There are no well-defined guidelines for treatment in LAS. Our case presented status epilepticus started from myoclonic seizures on the admission day. We used multiple antiepileptic drugs and performed general anesthesia therapy according to the Japanese guideline [10]. We could not reduce sedative drugs without PER, but after adding PER, the patient was extubated and started rehabilitation. Although the general anesthesia therapy’s effect should be considered, our case suggested the efficacy of PER for LAS’s myoclonic seizures and subsequent status epilepticus as the acute treatment choice.

Lance-Adams syndrome

The LAS’s myoclonic seizure mechanism is unclear but hypothesized to be originated from the cortex, and the myoclonus may relate to abnormal gamma-aminobutyric acid (GABA) and serotonin neurotransmission in the brain [1,4,8]. We did not evaluate GABA or serotonin levels in serum and cerebrospinal fluid, because we could not order these tests in our hospital. However, we speculate that the patient’s GABA and serotonin neurotransmission system is dysregulated as previously reported hypothesis.

Previous reports describe that SPECT of LAS patients showed decreased blood flow in the right basal ganglia and left temporal lobe [11,12]. Ours showed CBF increase at the bilateral supplementary motor and premotor areas as well as CBF decrease at the brain surface of the frontal, parietal, and temporal lobes (Figure 1). This is different findings compared to the previous reports because the region where the CBF was elevated was different from the previous reports [11,12]. Previous functional imaging study demonstrated increased glucose metabolism in the ventrolateral thalamus, pontine tegmentum, and medial temporal lobes, suggesting an involvement of the basal ganglia-thalamo-cortical network [13,14]. The ventrolateral thalamus connects to the motor cortex, premotor cortex, and supplementary motor cortex [15]. These cortexes play important roles in initiating motor function. Our SPECT results suggested that CBF might increase at the medial frontal lobes due to increased glucose metabolism in the ventrolateral thalamus, causing myoclonus. CBF decrease at the whole brain surface may be due to results of hypoxia. Further CBF and functional studies are needed.
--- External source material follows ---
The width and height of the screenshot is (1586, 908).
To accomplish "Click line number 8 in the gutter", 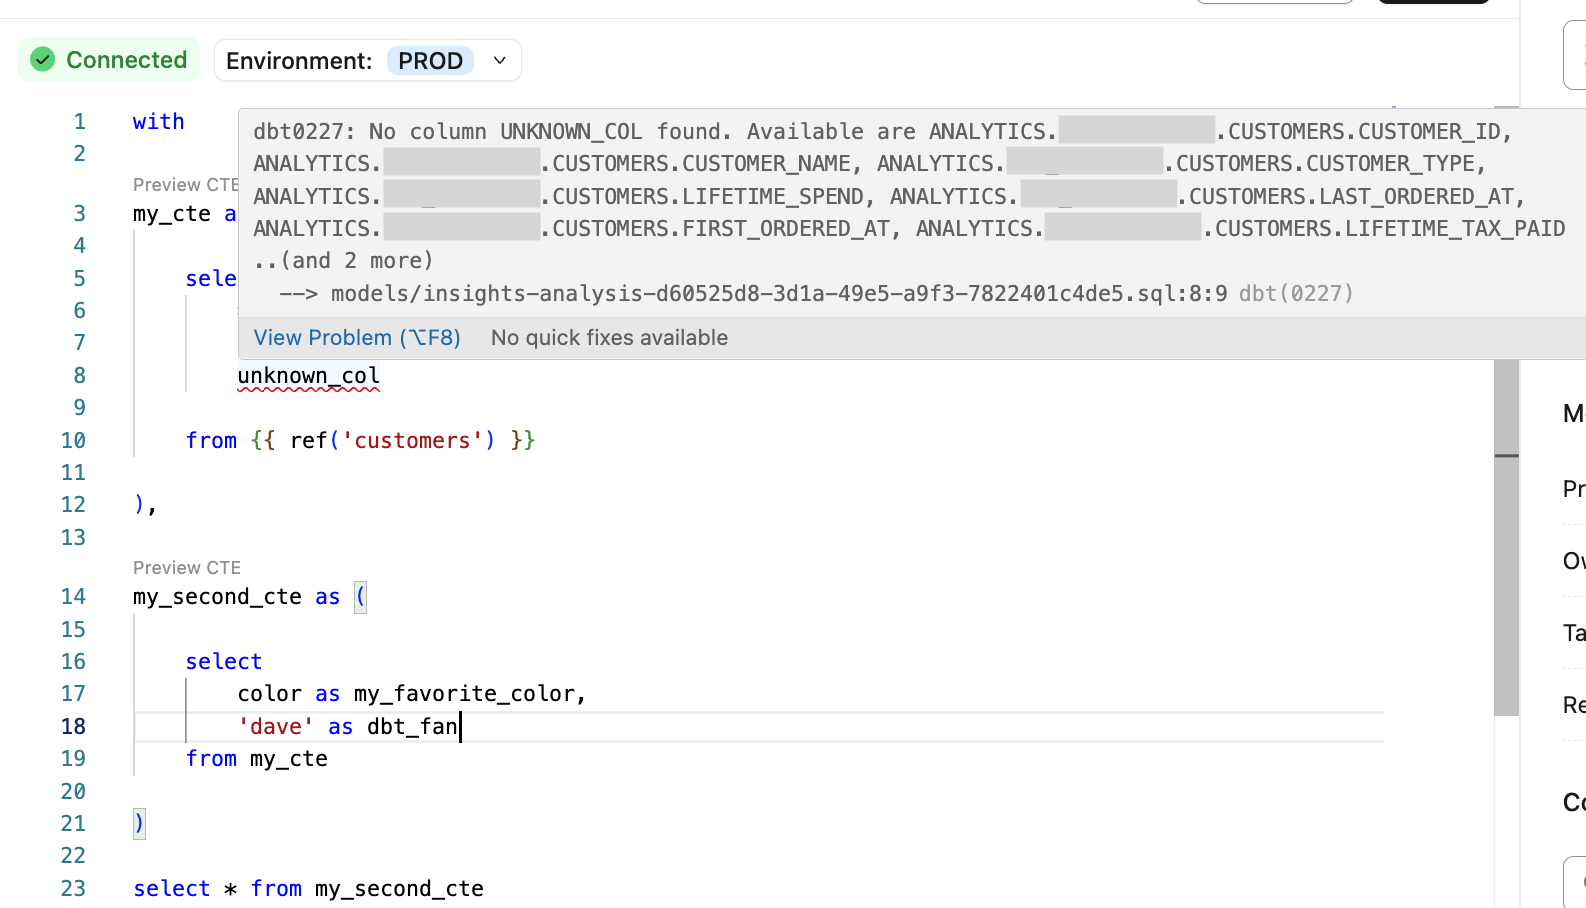I will 79,376.
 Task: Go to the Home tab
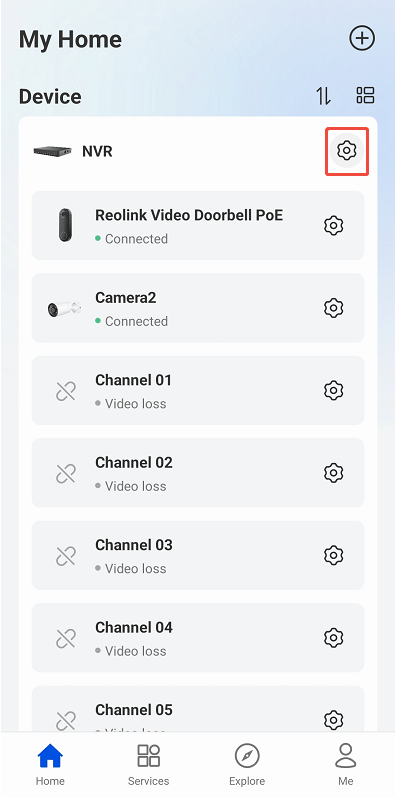pyautogui.click(x=50, y=764)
There are no typical findings of LAS’s EEG [1,11]. In the literature review, burst suppression was the most common pattern, while alpha coma was the least common pattern [1]. We performed EEG, but only noise due to alternating current was detected despite using an electromagnetic noise prevention sheet and thiopental sedation. This might be a new characteristic EEG finding of LAS, but further studies are needed.

LAS’s somatosensory evoked potentials (SEP) sometimes show characteristic findings. The early SEP component is high amplitude so-called a giant SEP. Then, C-reflex, which records muscle activity at long latency after electrical stimulation, can be detected [4,8]. Oi et al. showed a positive correlation between PER blood concentration and prolongation of latency, such as P25 in giants SEP, which can be used as a potential biomarker for assessing the objective effects of PER on intractable cortical myoclonus [8]. We did not perform SEP evaluation because we do not have these instruments nor neurologist who could evaluate the results, and we should have performed it before and after PER prescription to evaluate PER’s efficacy.

Perampanel

Perampanel (PER) is a selective noncompetitive α-amino-3-hydroxy-5-methyl-4-isoxazole propionic acid (AMPA) receptor antagonist and inhibits excessive excitation of nerve cells by reducing Ca2+ inflow. PER was recently introduced as adjunctive therapy for patients with epilepsy [4,8,16]. The pharmacological characteristics of PER - (1) dose-dependent reduction of seizure and myoclonus [17]; (2) possible threshold dosage, e.g., 6 mg/day (maximum dose of PER is generally 12 mg/day) for severe side effects, such as irritability, anxiety, violence, hallucination, weight gain [18]; (3) very slow titration was recommended to avoid side effects [16] - are reported. While PER shows promise as an antiepileptic drug with a new mechanism, it must be used cautiously due to side effects. In our case, the myoclonus and the subsequent status epilepticus could be stopped by using 8 mg/day PER with a gradual increase in the short term, but we should pay attention to side effects. We will reduce PER to around 2-6 mg/day, according to the previous report [8,18].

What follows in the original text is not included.